- **Selected extract**:
◆ ◆ ◆ ◆ ◆
• PushPull (edited 8 years ago)
    +4

    Forgive what may be perceived as backwards thinking, but wouldn't it do more good to flood the market with it to reduce demand, and use the profit to further protect other animals? I understand that this ivory is illicit, but I guess I can't see how destroying it is somehow better considering this is an ongoing struggle.

    Any counter-thoughts on this?

    • spaceghoti
      +4

      The reason the ivory market persists is because there's still demand for it. If they sell the ivory they feed that demand and set a precedent where less scrupulous governments subsidize ivory trade to line their own pockets. Destroying the ivory attacks supply and gives no opportunity for anyone to profit with blood money.

      • AdelleChattre
        +5

        I feel like if this was seized narcotics you'd have no trouble seeing their destruction as an aspect of keeping prices high.

        • spaceghoti
          +6

          That's an aspect I honestly hadn't considered. If you inflate the price by reducing supply then you make it so fewer people can afford it which shrinks demand. With less demand there's less reason to risk your life and liberty creating supply. Still lucrative enough for a few poachers to keep at it but not lucrative enough to make it a popular source of income.

          • AdelleChattre
            +4

            Sticking with the Drug War analogy, it's clear that seizing and destroying contraband does nothing at all to reduce demand. It's the most fundamental law of economics, isn't it, that reducing supply without affecting demand simply drives the price up. Whether it's token tonnages of intercepted drug shipments being burned in open pits or elephant's graveyards worth of ivory being crushed, the fact it does nothing to affect demand and only drives up the price may, in fact, be the point. Grandstanding prohibition theater. Or does that strain the analogy?
◆ ◆ ◆ ◆ ◆
- **Given information**:
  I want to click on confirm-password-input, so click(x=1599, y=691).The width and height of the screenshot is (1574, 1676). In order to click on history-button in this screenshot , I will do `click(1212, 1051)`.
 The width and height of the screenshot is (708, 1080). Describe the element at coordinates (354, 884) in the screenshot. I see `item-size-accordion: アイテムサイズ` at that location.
◆ ◆ ◆ ◆ ◆
- **What to do**: Return the part of the ivory discussion between "Forgive what may" and "an ongoing struggle.", inclusive, copied word for word.

- **Task output**:
Forgive what may be perceived as backwards thinking, but wouldn't it do more good to flood the market with it to reduce demand, and use the profit to further protect other animals? I understand that this ivory is illicit, but I guess I can't see how destroying it is somehow better considering this is an ongoing struggle.